Ministry would welcome Knockalva Agricultural School – Karl Samuda
WESTERN BUREAU: INISTER OF Agriculture Karl Samuda says the prospect of the Knockalva Agricultural School being handed over to his ministry would be more than welcome as it could serve as an economic driver by engaging youth and adults in agriculture and agribusiness.
The minister was responding to questions posed by Western Focus about the low enrolment at the 76-year-old institution and an earlier recommendation by Prime Minister Andrew Holness (in March 2015 while he was leader of the Opposition) for it to be, among other things, transferred to the Ministry of Agriculture.
“Nothing has been said to me yet about the matter. If they speak to me about it, I would look at it and certainly receive it ... because I am a firm believer in youth in agriculture. That is one of my great priorities. This would be a great opportunity to promote training of youths in the field of agriculture. I will seek to find out ... . I would receive the gift (Knockalva) with open arms as long as it comes with a little budget,” Samuda said.
Last year, Holness had also expressed concern about the focus on agricultural schools at the secondary level, and contended that the institutions had not performed at expected levels. He also suggested that there be a rethinking of the idea of allowing students to specialise in agriculture at such an “early” stage, suggesting it to be a “post-secondary”

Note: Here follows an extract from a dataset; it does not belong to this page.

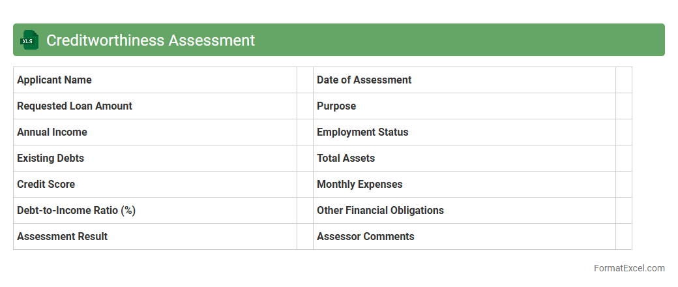
Task: Click the Other Financial Obligations label
Action: (x=380, y=211)
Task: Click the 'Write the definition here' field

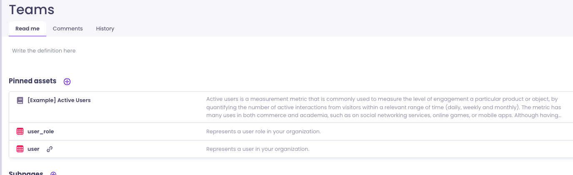Action: (x=44, y=51)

endeavour. Knockalva was allocated $56.7 million for specialist training in agricultural education last year.
Newly appointed principal of the school, Davia Ramgeet Robinson, had told Western Focus last week that the school, which was built to accommodate 300 boarders, had only 102 students enrolled up to that point.

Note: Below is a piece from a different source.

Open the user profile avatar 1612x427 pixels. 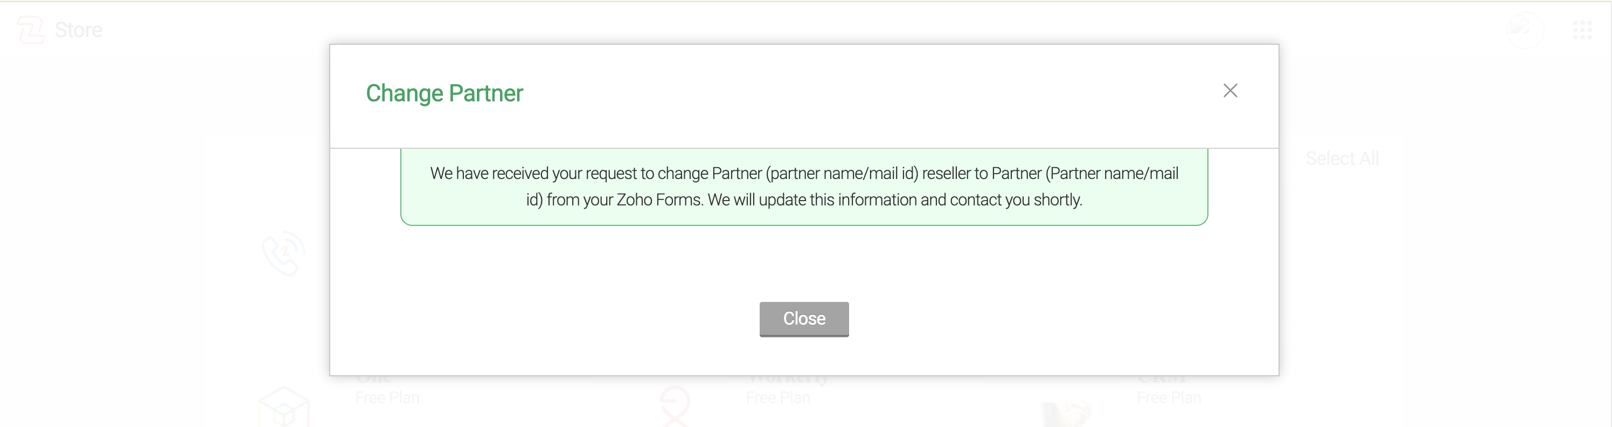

But one past student of the institution, Livingston Binns, who is now marketing manager at Island Dairies, told Western Focus that what Knockalva needs to do is rebrand and renew itself, better engage its alumni, and reactivate its extra-curricular programmes, and then students will be attracted to the institution.
“Definitely, the school needs rebranding. It has to rebrand. It is forgotten,” Binns said. “They have the land space; they have buildings. That is something that could be developed also. You could develop sports. Very little is done in sports at Knockalva. In my time, there used to be a very good cadet corps. We used to compete against Munro, Cornwall, Rusea’s – all those traditional schools – in DaCosta Cup football and Headley Cup cricket,” he added.
“The traditional schools – the KCs and those schools – they get a lot of support from old students. And those Knockalva old students that you can find now, you could get us together and that group would be a resource bank for the school.
“You have a lot of past students in different locations. So if it means that the school wants to rebrand, then because of our association and where we are employed and the enterprises we own, we can use our companies to sponsor projects and that sort of thing,” Binns added.